Items listed in a dataset:
● ● ● ● ●

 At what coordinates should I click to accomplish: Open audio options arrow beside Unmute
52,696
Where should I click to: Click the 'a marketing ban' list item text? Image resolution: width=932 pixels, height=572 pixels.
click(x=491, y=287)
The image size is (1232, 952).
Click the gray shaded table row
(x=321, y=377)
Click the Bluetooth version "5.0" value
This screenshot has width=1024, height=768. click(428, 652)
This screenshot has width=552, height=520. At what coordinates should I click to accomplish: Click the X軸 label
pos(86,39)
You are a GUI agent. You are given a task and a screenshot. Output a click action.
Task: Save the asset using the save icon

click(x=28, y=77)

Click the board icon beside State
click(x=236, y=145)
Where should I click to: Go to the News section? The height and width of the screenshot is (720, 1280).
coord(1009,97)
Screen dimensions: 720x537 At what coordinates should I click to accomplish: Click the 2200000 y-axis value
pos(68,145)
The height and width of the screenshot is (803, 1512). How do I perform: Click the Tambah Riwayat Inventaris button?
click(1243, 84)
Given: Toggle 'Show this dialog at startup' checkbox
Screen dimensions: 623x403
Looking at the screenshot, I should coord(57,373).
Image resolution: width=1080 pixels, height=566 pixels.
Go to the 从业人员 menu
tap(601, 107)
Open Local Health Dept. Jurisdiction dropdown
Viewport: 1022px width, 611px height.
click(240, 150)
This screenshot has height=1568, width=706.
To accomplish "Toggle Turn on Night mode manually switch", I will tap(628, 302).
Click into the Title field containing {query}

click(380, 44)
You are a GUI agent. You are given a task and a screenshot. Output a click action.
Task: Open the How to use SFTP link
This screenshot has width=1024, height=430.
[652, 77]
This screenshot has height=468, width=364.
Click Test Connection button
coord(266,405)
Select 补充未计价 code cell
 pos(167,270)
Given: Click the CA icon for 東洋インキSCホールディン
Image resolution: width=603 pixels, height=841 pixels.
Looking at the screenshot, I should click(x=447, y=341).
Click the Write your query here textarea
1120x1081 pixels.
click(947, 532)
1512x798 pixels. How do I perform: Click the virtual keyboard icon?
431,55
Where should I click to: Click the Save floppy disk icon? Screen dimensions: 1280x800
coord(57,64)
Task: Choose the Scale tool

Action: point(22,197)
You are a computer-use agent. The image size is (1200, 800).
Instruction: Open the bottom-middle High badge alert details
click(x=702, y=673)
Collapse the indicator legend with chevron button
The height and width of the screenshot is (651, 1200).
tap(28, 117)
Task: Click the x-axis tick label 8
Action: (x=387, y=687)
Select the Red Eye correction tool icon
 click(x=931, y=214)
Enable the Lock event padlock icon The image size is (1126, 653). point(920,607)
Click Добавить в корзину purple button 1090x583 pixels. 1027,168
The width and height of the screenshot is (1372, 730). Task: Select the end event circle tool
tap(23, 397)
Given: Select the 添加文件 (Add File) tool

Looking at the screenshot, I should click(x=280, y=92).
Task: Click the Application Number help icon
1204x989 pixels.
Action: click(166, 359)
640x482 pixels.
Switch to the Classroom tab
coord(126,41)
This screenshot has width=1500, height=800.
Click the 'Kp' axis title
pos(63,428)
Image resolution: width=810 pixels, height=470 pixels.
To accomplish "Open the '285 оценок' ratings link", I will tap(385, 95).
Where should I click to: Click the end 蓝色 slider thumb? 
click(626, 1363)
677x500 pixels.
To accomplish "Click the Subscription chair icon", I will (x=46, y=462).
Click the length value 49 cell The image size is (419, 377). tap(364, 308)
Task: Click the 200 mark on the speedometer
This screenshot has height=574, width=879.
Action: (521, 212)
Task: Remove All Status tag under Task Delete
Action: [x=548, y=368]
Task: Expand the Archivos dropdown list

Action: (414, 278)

● ● ● ● ●

What the task requires: All the data above should be restated in full, exactly.

Result of this task:
 At what coordinates should I click to accomplish: Open audio options arrow beside Unmute
52,696
Where should I click to: Click the 'a marketing ban' list item text? Image resolution: width=932 pixels, height=572 pixels.
click(x=491, y=287)
The image size is (1232, 952).
Click the gray shaded table row
(x=321, y=377)
Click the Bluetooth version "5.0" value
This screenshot has width=1024, height=768. click(428, 652)
This screenshot has width=552, height=520. At what coordinates should I click to accomplish: Click the X軸 label
pos(86,39)
You are a GUI agent. You are given a task and a screenshot. Output a click action.
Task: Save the asset using the save icon

click(x=28, y=77)

Click the board icon beside State
click(x=236, y=145)
Where should I click to: Go to the News section? The height and width of the screenshot is (720, 1280).
coord(1009,97)
Screen dimensions: 720x537 At what coordinates should I click to accomplish: Click the 2200000 y-axis value
pos(68,145)
The height and width of the screenshot is (803, 1512). How do I perform: Click the Tambah Riwayat Inventaris button?
click(1243, 84)
Given: Toggle 'Show this dialog at startup' checkbox
Screen dimensions: 623x403
Looking at the screenshot, I should coord(57,373).
Image resolution: width=1080 pixels, height=566 pixels.
Go to the 从业人员 menu
tap(601, 107)
Open Local Health Dept. Jurisdiction dropdown
Viewport: 1022px width, 611px height.
click(240, 150)
This screenshot has height=1568, width=706.
To accomplish "Toggle Turn on Night mode manually switch", I will tap(628, 302).
Click into the Title field containing {query}

click(380, 44)
You are a GUI agent. You are given a task and a screenshot. Output a click action.
Task: Open the How to use SFTP link
This screenshot has width=1024, height=430.
[652, 77]
This screenshot has height=468, width=364.
Click Test Connection button
coord(266,405)
Select 补充未计价 code cell
 pos(167,270)
Given: Click the CA icon for 東洋インキSCホールディン
Image resolution: width=603 pixels, height=841 pixels.
Looking at the screenshot, I should click(x=447, y=341).
Click the Write your query here textarea
1120x1081 pixels.
click(947, 532)
1512x798 pixels. How do I perform: Click the virtual keyboard icon?
431,55
Where should I click to: Click the Save floppy disk icon? Screen dimensions: 1280x800
coord(57,64)
Task: Choose the Scale tool

Action: point(22,197)
You are a computer-use agent. The image size is (1200, 800).
Instruction: Open the bottom-middle High badge alert details
click(x=702, y=673)
Collapse the indicator legend with chevron button
The height and width of the screenshot is (651, 1200).
tap(28, 117)
Task: Click the x-axis tick label 8
Action: (x=387, y=687)
Select the Red Eye correction tool icon
 click(x=931, y=214)
Enable the Lock event padlock icon The image size is (1126, 653). point(920,607)
Click Добавить в корзину purple button 1090x583 pixels. 1027,168
The width and height of the screenshot is (1372, 730). Task: Select the end event circle tool
tap(23, 397)
Given: Select the 添加文件 (Add File) tool

Looking at the screenshot, I should click(x=280, y=92).
Task: Click the Application Number help icon
1204x989 pixels.
Action: click(166, 359)
640x482 pixels.
Switch to the Classroom tab
coord(126,41)
This screenshot has width=1500, height=800.
Click the 'Kp' axis title
pos(63,428)
Image resolution: width=810 pixels, height=470 pixels.
To accomplish "Open the '285 оценок' ratings link", I will tap(385, 95).
Where should I click to: Click the end 蓝色 slider thumb? 
click(626, 1363)
677x500 pixels.
To accomplish "Click the Subscription chair icon", I will (x=46, y=462).
Click the length value 49 cell The image size is (419, 377). tap(364, 308)
Task: Click the 200 mark on the speedometer
This screenshot has height=574, width=879.
Action: (521, 212)
Task: Remove All Status tag under Task Delete
Action: [x=548, y=368]
Task: Expand the Archivos dropdown list

Action: (414, 278)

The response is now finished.